A tip that I’ll give you free is to make sure you mute your device when you ‘rush’ a room because the music that plays is so incredibly annoying. Listen to it at your risk… it will haunt your dreams.

Explore!

You can deck out your dwellers with outfits that increase their stats and equip them with weapons to help defend from nasties such as Radroaches or Yao Guai.

If you feel daring or think your dweller is pimped out enough to handle anything the wasteland could throw their way then you can drag them outside of your vault and send them exploring.

Don’t get too excited though, because exploration is completely imaginary and you have no control over where they go or what they do. Their progress comes in the form of a dialogue box that updates at regular intervals describing what they’re been doing.

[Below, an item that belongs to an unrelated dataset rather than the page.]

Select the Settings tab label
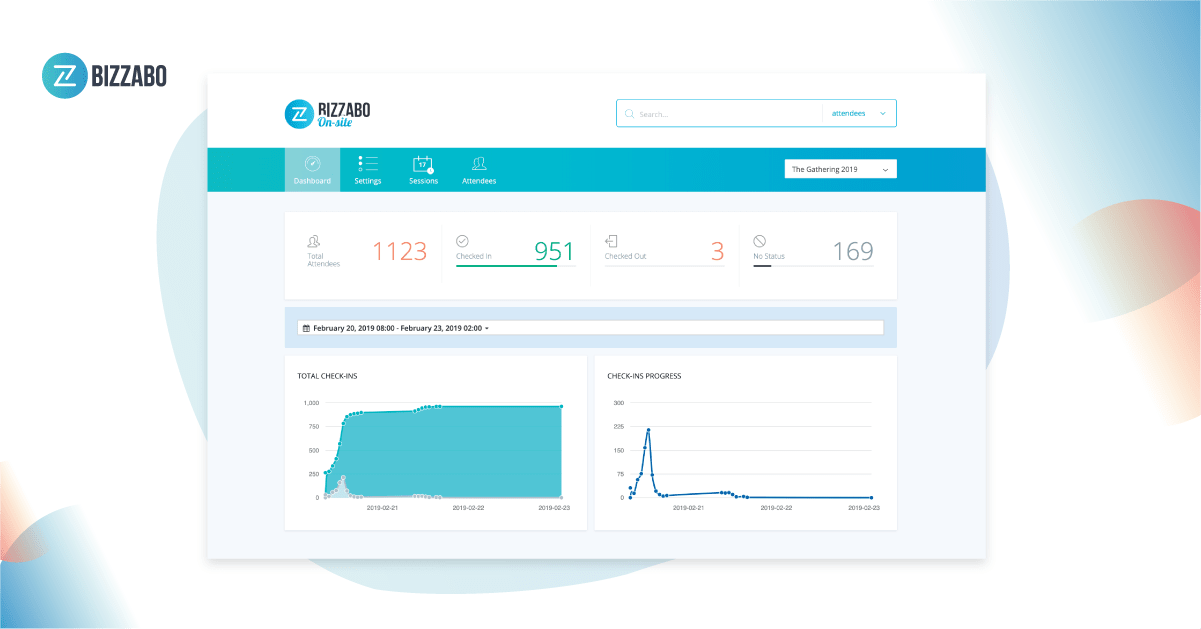pyautogui.click(x=367, y=182)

Fallout Shelter Exploration

Exploring in Fallout Shelter is quite lacking…

Such random events might include, your dweller encountering some super mutants and attempting to hide from them (successfully hiding will reward XP) or they could stumble across some caps to allow you to expand your vault further.

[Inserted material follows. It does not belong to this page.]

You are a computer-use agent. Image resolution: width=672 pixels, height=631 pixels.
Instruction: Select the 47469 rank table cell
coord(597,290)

I completely understand that such a simple concept for a game wouldn’t go into more detail about the explorations but the fact that you even have the option to go on merry adventures in the derelict world that lays beyond the left hand side of your screen is quite a tease. The whole point of the Fallout series is to explore! If you have to rely on random outcomes displayed in the form of plain text accompanied by your dweller’s image and health bar, I feel that the option to explore has fallen incredibly short of Fallout’s standard.

Is There Anything Else I Can Do?

Unfortunately not really… Once you’ve covered the basics of building new rooms, recruiting more survivors and upgrading them with outfits and weapons, all that’s left is to monotonously grind for resources by waiting for the timer to tick down and then tapping to gather such commodities.

Occasionally you might be confronted by raiders who… well… raid your vault and damage or kill your dwellers, essentially putting your resource gathering to a halt. Your best bet is to make sure the vault door is upgraded to increase it’s health as well as stationing your strongest, most pimped out dwellers at the vault door to hold off any attackers. Once the raiders are through your initial defences it can become quite difficult to make a decent comeback.

Certain tasks will grant you rewards that come in the form of special lunchboxes that can be opened to reveal a few goodies such as caps, resources, outfits or weapons. Some of the outfits are pretty cool and will also add that extra bit of nostalgia.

Fallout Shelter Power Armour

The beloved Power Armour makes an appearance!

Thankfully Bethesda haven’t flooded this free to play game with IAPs but the lunch boxes can be bought with real life cash no matter how trivial the rewards may be.

Final Thoughts

Fallout Shelter DisappointmentI feel that the excitement from the Fallout 4 release date announcement leaked all over the launch of Fallout Shelter, which has most probably disappointed quite a few fans, myself included.

The only reason I’d suggest that someone download FS and play it is if they were hardcore fans of the graphic style of Vault Boy and wished that there was such a game that centres itself around said style.

If you wish to experience approximately thirty seconds of nostalgia you’d be better off going here than playing Fallout Shelter. I’m sorry to give such a negative review but when my hopes have been raised only to be progressively crushed, I become a rather unhappy gamer indeed.

Score

2 Star Review

2 stars – boring, uninspired sim game from a top notch developer.

Good PointsPluses:

  • A little bit of nostalgia thrown into the mix will rekindle fond memories of what once was.

Bad PointsMinuses:

  • More monotonous than typing the alphabet over and over again and much less rewarding.
  • Feels like playing the first release of the Sims when your sim is constantly unhappy.
  • ‘Rush’ music will make you question your sanity.